**Görev ayrıntıları:** Aşağıdaki kayıtlarda "black" sözcüğünü barındıran bütün satırları topla ve her birini olduğu gibi yaz. Büyük ve küçük harf farkı dikkate alınmalı.

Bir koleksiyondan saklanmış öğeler
%%
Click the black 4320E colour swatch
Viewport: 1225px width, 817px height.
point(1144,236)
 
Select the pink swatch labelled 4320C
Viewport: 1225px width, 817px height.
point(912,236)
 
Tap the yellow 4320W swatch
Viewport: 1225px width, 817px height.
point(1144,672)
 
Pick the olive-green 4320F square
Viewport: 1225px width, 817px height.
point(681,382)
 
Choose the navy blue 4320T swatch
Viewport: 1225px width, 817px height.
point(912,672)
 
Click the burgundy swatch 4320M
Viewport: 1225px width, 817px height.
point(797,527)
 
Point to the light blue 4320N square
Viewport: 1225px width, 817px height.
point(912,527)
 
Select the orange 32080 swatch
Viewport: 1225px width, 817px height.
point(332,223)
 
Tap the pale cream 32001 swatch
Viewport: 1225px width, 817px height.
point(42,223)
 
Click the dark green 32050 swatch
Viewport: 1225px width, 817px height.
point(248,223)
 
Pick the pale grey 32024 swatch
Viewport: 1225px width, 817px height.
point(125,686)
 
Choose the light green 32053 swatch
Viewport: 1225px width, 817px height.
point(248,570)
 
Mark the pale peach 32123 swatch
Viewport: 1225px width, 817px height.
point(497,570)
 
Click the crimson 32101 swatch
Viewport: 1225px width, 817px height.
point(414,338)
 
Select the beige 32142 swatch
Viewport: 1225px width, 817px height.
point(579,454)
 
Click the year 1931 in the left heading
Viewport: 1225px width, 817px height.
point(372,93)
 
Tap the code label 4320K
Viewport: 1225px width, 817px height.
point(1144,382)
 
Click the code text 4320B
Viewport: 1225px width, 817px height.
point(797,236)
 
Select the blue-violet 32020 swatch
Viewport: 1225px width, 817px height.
%%
%%
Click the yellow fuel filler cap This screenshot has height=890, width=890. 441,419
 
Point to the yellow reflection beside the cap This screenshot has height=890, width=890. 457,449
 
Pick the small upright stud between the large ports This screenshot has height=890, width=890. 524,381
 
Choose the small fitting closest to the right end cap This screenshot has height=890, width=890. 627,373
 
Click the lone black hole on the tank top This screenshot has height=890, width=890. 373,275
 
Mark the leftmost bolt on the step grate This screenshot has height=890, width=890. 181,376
%%
**Beklenen çıktı:**
Click the black 4320E colour swatch
Click the lone black hole on the tank top This screenshot has height=890, width=890. 373,275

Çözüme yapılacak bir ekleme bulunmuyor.